▶ Your goal:
The output should be all lines of the entries below in which the word "Energy" occurs.

Saved entries:
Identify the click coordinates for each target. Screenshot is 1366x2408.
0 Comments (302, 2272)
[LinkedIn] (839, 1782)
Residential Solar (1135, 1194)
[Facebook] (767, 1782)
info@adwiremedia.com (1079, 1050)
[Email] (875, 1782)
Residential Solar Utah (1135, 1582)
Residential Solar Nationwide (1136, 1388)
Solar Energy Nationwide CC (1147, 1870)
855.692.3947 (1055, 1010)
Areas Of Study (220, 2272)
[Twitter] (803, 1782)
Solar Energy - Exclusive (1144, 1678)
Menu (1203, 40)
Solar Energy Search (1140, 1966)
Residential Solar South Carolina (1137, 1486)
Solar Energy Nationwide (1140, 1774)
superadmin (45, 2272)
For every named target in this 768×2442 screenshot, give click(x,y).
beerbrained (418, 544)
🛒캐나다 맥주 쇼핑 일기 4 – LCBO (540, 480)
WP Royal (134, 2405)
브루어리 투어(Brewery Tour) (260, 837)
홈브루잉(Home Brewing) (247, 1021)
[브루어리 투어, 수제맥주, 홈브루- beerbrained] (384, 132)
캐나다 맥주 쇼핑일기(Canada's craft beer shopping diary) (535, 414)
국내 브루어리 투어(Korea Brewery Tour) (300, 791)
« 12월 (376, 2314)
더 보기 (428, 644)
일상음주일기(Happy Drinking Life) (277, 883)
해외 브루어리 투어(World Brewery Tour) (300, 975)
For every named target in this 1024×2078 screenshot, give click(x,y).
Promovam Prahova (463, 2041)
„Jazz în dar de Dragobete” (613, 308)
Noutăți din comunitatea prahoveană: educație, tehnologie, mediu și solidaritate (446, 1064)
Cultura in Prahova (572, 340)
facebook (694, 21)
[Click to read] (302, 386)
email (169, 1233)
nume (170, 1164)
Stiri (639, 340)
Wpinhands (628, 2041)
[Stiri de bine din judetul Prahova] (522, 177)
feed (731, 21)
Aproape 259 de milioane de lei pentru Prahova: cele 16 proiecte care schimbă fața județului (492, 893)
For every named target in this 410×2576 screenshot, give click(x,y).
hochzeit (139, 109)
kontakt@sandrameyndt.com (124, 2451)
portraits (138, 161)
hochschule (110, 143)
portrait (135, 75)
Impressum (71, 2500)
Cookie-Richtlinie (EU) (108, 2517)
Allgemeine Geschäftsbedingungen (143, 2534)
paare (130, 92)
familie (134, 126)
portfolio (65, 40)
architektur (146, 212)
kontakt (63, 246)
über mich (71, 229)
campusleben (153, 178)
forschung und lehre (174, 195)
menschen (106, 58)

▶ Response area:
Solar Energy Nationwide CC (1147, 1870)
Solar Energy - Exclusive (1144, 1678)
Solar Energy Search (1140, 1966)
Solar Energy Nationwide (1140, 1774)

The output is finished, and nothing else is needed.